16 thoughts on “New AMP chair’s views on regulation living proof of Godwin’s Law”
Desmond Graham
May 7, 2018 at 11:08 pmhe problem is not ‘The culture ‘ it is the performance assessments – the KPI [key performance indicator] that sets what you call the culture -it is performance assessments. the reward system is predicated on certain criteria – which is the culture – how to reach these markers is the aim for all employees. That is why AMP s culture exposed in the Royal Commission is the same in its shopping centre arm with the retail branch employing the same tactics in their leases – 25% rental increases over a 5 year leas, monthly trading figures supplied to the financial landlords so further charges are levied for advertising which is negligible or non existent- same scams as being exposed in the Royal Commission so what is being exposed is actually the normal business culture in all financial segments even government owned [e.g. Queensland investment corporation, etc] So the only way to change any business culture is to alter the KPIs – not PR exercises changing Board members, gender equalisation programs on Boards didn’t do too well did it?
Metal Guru
May 7, 2018 at 11:23 pmThis from a guy who departed after 13 years as CBA CEO with a payout of $30 million. A Climate change sceptic he would have no trouble approving a loan to Adani and now he wants to inflict his loathsome neo-liberal musings on AMP after his making the CBA a greedy, lying integrated financial services company raping its clients’ accounts.
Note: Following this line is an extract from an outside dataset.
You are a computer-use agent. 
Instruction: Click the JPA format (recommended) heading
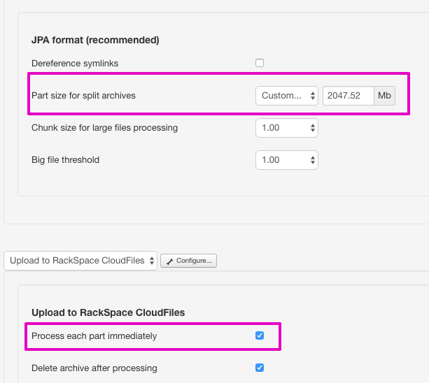click(95, 40)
This must be a gift for Labor but watch them stuff it up. After it was they and their prolix Finance minister Kim Beasley that privatised the damn thing which set it on the path of making it the monster it has become. Murray was on TV the other night wanting us to cry tears of blood because he has an anorexic daughter. As CEO of the Butterfly Foundation he can damn well put some of that ill-gotten vault full of loot he took from his time at CBA and fund the bloody foundation himself rather than whingeing for tax payer funding of a medical treatment that affects him and his family personally. As a CEO of a large company AMP he and the company are liable for tax cuts again!! I think not only should former CEOs stop lecturing us and be censured for doing so, they should not serve on other company’s organisation or board structures or other NFP organisations as well. It just provides them with cover for their real money making and odious political/ideological ventures as well.
Ruv Draba
May 8, 2018 at 12:43 pmAnd Glenn and BK invited Murray to comment but he didn’t meet deadline? Or a sourced comment on the subject’s possibly-shifting views is less important than journalistic guesses as to what it might be if they’d only asked him?
Wayne Cusick
May 8, 2018 at 2:37 pmIt rather shows the incestuous relationship between government and big business that the guy who headed the financial services review gets a top job at one of the companies he was reviewing (having previously had the top job at another).
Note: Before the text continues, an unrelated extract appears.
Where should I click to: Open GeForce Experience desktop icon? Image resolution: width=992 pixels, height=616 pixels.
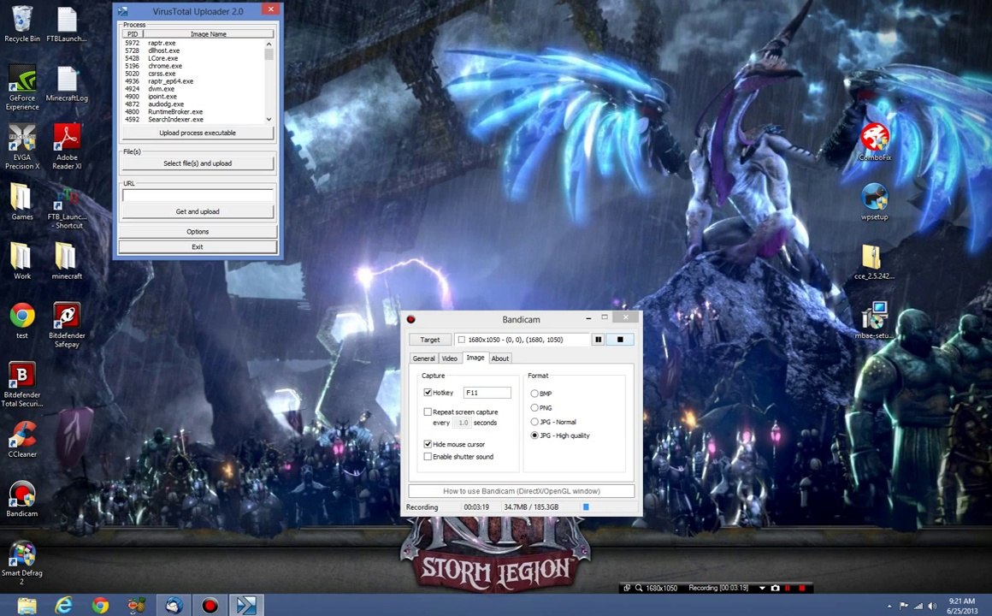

Is there any mechanism whereby the government, or its regulators, can block his appointment? Certainly the current government won’t want to, but could the regulators?
Anthony Hewett
May 11, 2018 at 6:22 amRead no further than “Administrator”, a few comments down, who seems to know exactly the nature of Australian banking practices, and when and how they got that way. Of course that was 2008, when the financial world nearly took itself – and the rest of us – over a cliff by behaving like alcoholics with keys to the liquor cabinet and access to a casino without any oversight. That was the face of unregulated capitalism – unacceptable license. Australia survived the 2008 crisis due to some sensible precautions, and steadiness in the event. Why its banks have since been allowed ten years of bilking their customers defies logic, as does dignifying it with the term ‘culture’. Mr Murray’s attempts to confuse matters with a nonsensical effort to take this casualness literally leads to the wrong rabbit-hole. Oligarchies through the ages have thus disguised their purpose: they need regulating, constant oversight and – for malefactors – exemplary punishment. If they can collude in crime, they can learn to be civilised citizens, rather than taking their lessons from the barracuda.